→ Exercise aim
Present the data once more in exactly its original form.

Collection entries
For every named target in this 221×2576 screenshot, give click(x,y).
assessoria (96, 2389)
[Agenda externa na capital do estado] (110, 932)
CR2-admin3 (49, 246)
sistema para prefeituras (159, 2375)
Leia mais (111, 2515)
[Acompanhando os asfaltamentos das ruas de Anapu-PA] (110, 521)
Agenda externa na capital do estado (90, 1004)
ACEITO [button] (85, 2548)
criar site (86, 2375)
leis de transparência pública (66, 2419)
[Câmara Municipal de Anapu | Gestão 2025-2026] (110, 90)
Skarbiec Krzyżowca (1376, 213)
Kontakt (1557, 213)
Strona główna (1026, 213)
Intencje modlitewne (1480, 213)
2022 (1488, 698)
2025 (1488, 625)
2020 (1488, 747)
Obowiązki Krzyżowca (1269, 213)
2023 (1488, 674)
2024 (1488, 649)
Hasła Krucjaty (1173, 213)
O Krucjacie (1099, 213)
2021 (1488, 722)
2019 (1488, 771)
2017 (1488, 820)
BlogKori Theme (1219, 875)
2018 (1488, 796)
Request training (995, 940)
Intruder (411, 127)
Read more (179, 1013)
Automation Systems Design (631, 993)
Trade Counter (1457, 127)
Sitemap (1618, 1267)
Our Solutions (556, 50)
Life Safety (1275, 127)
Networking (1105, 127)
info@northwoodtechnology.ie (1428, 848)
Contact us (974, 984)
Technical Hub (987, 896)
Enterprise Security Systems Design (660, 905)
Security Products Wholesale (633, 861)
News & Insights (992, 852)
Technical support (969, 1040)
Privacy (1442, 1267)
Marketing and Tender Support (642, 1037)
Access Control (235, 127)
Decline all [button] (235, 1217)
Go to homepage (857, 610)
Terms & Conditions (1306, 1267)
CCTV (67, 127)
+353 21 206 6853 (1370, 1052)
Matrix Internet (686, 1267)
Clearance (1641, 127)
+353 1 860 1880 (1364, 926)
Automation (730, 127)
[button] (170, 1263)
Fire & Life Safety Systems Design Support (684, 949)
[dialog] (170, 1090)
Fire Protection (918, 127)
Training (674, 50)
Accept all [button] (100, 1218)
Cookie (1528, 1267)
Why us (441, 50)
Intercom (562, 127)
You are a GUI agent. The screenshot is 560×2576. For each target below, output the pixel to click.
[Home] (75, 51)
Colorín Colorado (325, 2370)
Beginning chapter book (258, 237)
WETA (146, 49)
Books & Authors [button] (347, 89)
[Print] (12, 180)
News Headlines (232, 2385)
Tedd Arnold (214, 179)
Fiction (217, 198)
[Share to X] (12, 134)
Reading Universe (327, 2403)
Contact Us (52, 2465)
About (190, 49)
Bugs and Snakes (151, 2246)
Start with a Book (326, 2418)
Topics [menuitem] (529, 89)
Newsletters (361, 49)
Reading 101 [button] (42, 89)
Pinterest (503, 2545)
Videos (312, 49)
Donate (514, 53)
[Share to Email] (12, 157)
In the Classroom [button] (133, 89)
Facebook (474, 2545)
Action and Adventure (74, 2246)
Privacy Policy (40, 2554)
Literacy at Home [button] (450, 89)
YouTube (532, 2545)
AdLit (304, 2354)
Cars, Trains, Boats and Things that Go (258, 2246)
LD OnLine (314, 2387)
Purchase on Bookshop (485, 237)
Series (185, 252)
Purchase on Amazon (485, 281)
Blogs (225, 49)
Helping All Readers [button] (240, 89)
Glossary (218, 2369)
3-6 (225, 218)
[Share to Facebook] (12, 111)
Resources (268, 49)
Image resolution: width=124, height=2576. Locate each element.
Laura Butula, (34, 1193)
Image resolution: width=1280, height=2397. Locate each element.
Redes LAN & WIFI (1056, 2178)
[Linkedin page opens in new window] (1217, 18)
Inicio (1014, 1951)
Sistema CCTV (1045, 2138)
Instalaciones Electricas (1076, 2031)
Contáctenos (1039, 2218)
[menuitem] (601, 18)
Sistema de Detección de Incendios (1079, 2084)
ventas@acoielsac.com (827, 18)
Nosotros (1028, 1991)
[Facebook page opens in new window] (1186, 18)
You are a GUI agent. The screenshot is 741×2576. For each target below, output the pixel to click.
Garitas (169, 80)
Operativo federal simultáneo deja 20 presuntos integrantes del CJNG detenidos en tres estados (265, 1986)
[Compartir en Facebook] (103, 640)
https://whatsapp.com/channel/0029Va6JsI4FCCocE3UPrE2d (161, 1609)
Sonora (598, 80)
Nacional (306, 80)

→ Answer section
For every named target in this 221×2576 screenshot, give click(x,y).
assessoria (96, 2389)
[Agenda externa na capital do estado] (110, 932)
CR2-admin3 (49, 246)
sistema para prefeituras (159, 2375)
Leia mais (111, 2515)
[Acompanhando os asfaltamentos das ruas de Anapu-PA] (110, 521)
Agenda externa na capital do estado (90, 1004)
ACEITO [button] (85, 2548)
criar site (86, 2375)
leis de transparência pública (66, 2419)
[Câmara Municipal de Anapu | Gestão 2025-2026] (110, 90)
Skarbiec Krzyżowca (1376, 213)
Kontakt (1557, 213)
Strona główna (1026, 213)
Intencje modlitewne (1480, 213)
2022 (1488, 698)
2025 (1488, 625)
2020 (1488, 747)
Obowiązki Krzyżowca (1269, 213)
2023 (1488, 674)
2024 (1488, 649)
Hasła Krucjaty (1173, 213)
O Krucjacie (1099, 213)
2021 (1488, 722)
2019 (1488, 771)
2017 (1488, 820)
BlogKori Theme (1219, 875)
2018 (1488, 796)
Request training (995, 940)
Intruder (411, 127)
Read more (179, 1013)
Automation Systems Design (631, 993)
Trade Counter (1457, 127)
Sitemap (1618, 1267)
Our Solutions (556, 50)
Life Safety (1275, 127)
Networking (1105, 127)
info@northwoodtechnology.ie (1428, 848)
Contact us (974, 984)
Technical Hub (987, 896)
Enterprise Security Systems Design (660, 905)
Security Products Wholesale (633, 861)
News & Insights (992, 852)
Technical support (969, 1040)
Privacy (1442, 1267)
Marketing and Tender Support (642, 1037)
Access Control (235, 127)
Decline all [button] (235, 1217)
Go to homepage (857, 610)
Terms & Conditions (1306, 1267)
CCTV (67, 127)
+353 21 206 6853 (1370, 1052)
Matrix Internet (686, 1267)
Clearance (1641, 127)
+353 1 860 1880 (1364, 926)
Automation (730, 127)
[button] (170, 1263)
Fire & Life Safety Systems Design Support (684, 949)
[dialog] (170, 1090)
Fire Protection (918, 127)
Training (674, 50)
Accept all [button] (100, 1218)
Cookie (1528, 1267)
Why us (441, 50)
Intercom (562, 127)
You are a GUI agent. The screenshot is 560×2576. For each target below, output the pixel to click.
[Home] (75, 51)
Colorín Colorado (325, 2370)
Beginning chapter book (258, 237)
WETA (146, 49)
Books & Authors [button] (347, 89)
[Print] (12, 180)
News Headlines (232, 2385)
Tedd Arnold (214, 179)
Fiction (217, 198)
[Share to X] (12, 134)
Reading Universe (327, 2403)
Contact Us (52, 2465)
About (190, 49)
Bugs and Snakes (151, 2246)
Start with a Book (326, 2418)
Topics [menuitem] (529, 89)
Newsletters (361, 49)
Reading 101 [button] (42, 89)
Pinterest (503, 2545)
Videos (312, 49)
Donate (514, 53)
[Share to Email] (12, 157)
In the Classroom [button] (133, 89)
Facebook (474, 2545)
Action and Adventure (74, 2246)
Privacy Policy (40, 2554)
Literacy at Home [button] (450, 89)
YouTube (532, 2545)
AdLit (304, 2354)
Cars, Trains, Boats and Things that Go (258, 2246)
LD OnLine (314, 2387)
Purchase on Bookshop (485, 237)
Series (185, 252)
Purchase on Amazon (485, 281)
Blogs (225, 49)
Helping All Readers [button] (240, 89)
Glossary (218, 2369)
3-6 (225, 218)
[Share to Facebook] (12, 111)
Resources (268, 49)
Image resolution: width=124, height=2576. Locate each element.
Laura Butula, (34, 1193)
Image resolution: width=1280, height=2397. Locate each element.
Redes LAN & WIFI (1056, 2178)
[Linkedin page opens in new window] (1217, 18)
Inicio (1014, 1951)
Sistema CCTV (1045, 2138)
Instalaciones Electricas (1076, 2031)
Contáctenos (1039, 2218)
[menuitem] (601, 18)
Sistema de Detección de Incendios (1079, 2084)
ventas@acoielsac.com (827, 18)
Nosotros (1028, 1991)
[Facebook page opens in new window] (1186, 18)
You are a GUI agent. The screenshot is 741×2576. For each target below, output the pixel to click.
Garitas (169, 80)
Operativo federal simultáneo deja 20 presuntos integrantes del CJNG detenidos en tres estados (265, 1986)
[Compartir en Facebook] (103, 640)
https://whatsapp.com/channel/0029Va6JsI4FCCocE3UPrE2d (161, 1609)
Sonora (598, 80)
Nacional (306, 80)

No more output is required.